━━━ Supplied data

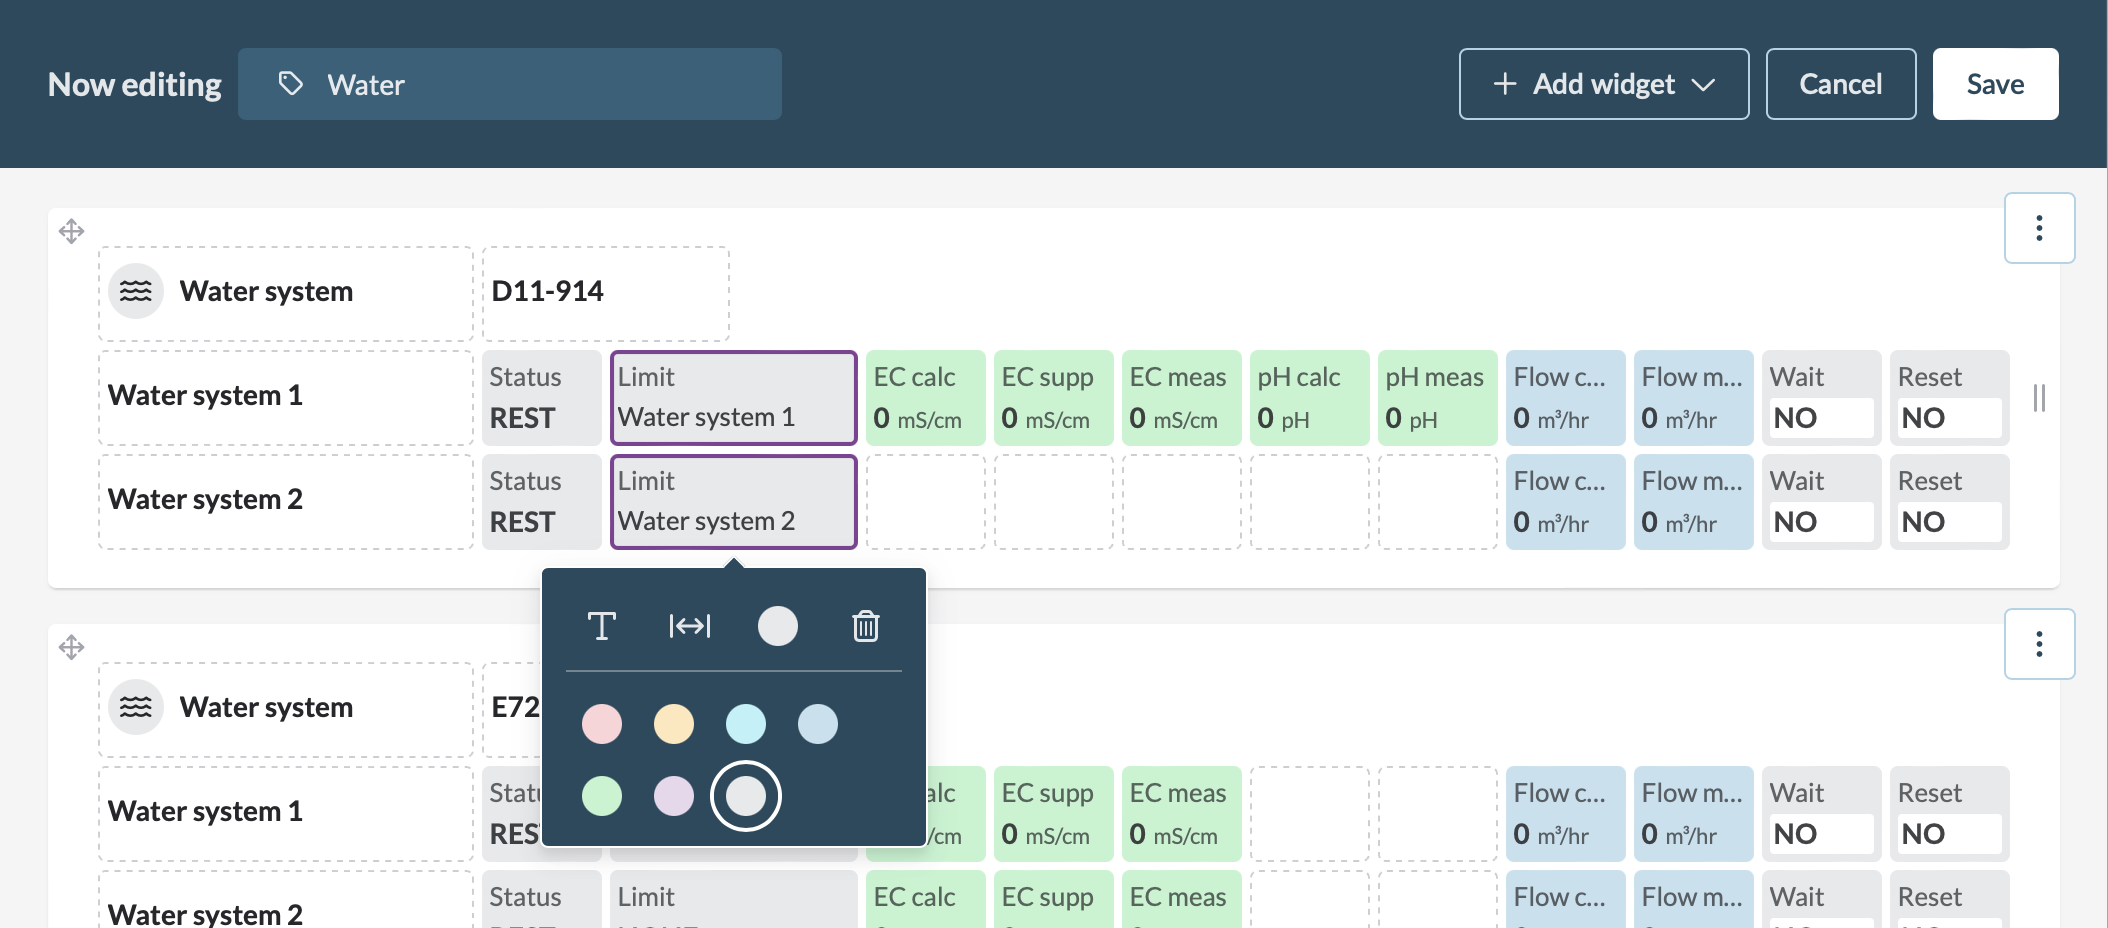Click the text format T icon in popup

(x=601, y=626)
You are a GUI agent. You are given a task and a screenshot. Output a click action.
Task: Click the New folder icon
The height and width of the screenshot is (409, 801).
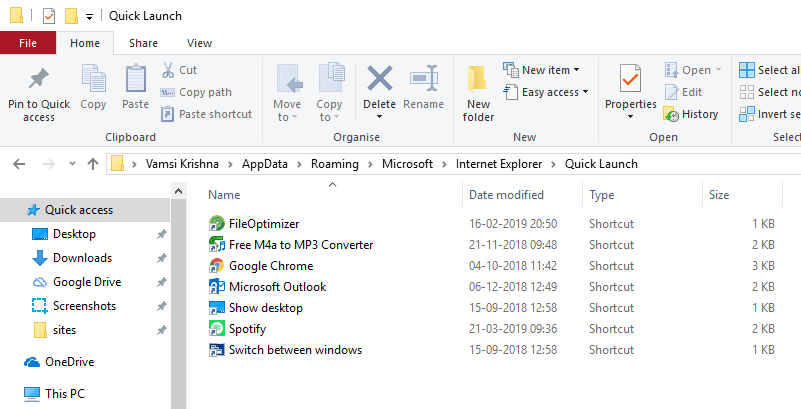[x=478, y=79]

━━━━━━

→ Goal of the exercise
The range to copy runs from the line with "The height and" to the last line of the entries, both included; copy it exactly and leave out the pictures.

→ Answer to this task
The height and width of the screenshot is (409, 801).
[x=478, y=79]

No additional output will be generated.